The founding was based on Robert Ley's plan to erect a "Gauburg" (citadel) in every Gau, thereby creating an NSDAP school system. This would also have transformed the state-supported National-Political Educational Institutes. Education minister Bernhard Rust, however, agreed only to boarding school "Aufbauschulen" (advanced grade schools with some college preparation), supported by the party, to educate future party leaders. Neither plan was realized. Until 1941, the Adolf Hitler Schools were supported by the financial office of the German Labor Front. Built up class by class, the schools were housed with the similarly financed Order Fortresses until 1941. Responsibility for the schools' structure was assumed not by the NSDAP but by the Reichsjugendführer.

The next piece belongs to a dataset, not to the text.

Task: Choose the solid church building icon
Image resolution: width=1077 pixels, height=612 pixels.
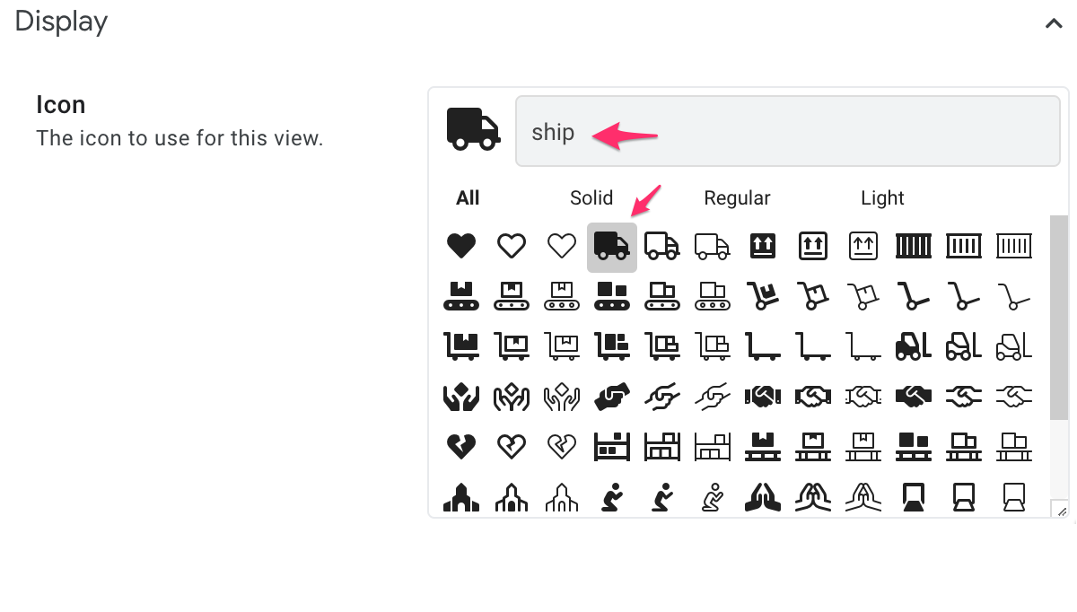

The AHS were to set an example for the "revolution in education":
Thus the Hitler Youth (HJ) announced its intent to transform schooling. Yet in practice the AHS achieved hardly more than the Education Institutes' model of a duplicate leadership structure for the boarding schools. HJ leaders and Order Fortress teachers were employed as "school leaders" (German: Schulführer); all had HJ ranks and were addressed familiarly with "Du". A Gauleiter did not supervise schools in his territory; this was done by a "commander" (Kommandeur) from the Youth Leadership. Thus with varied ambitions and usually little expertise, the "educators" worked on "educational and curricular plans". Only the plans for art and vocational education were published (1944). Unity was as meager in the effort to combine basic subjects in a Volkskunde (folklore) as it was in the content and introduction of such new subjects as "schooling in worldview" (sometimes called "NSDAP") or "religion lore". Denominational religious instruction was not offered. Latin ranked first as a foreign language. As in the Education Institutes, a broad range of athletic and musical offerings was guaranteed. Einsätze (action groups) were part of the educational theory in both kinds of schools and allowing pupils to "prove" themselves, usually in HJ leadership functions. The AHS gathered together for "performance weeks" (Leistungswochen).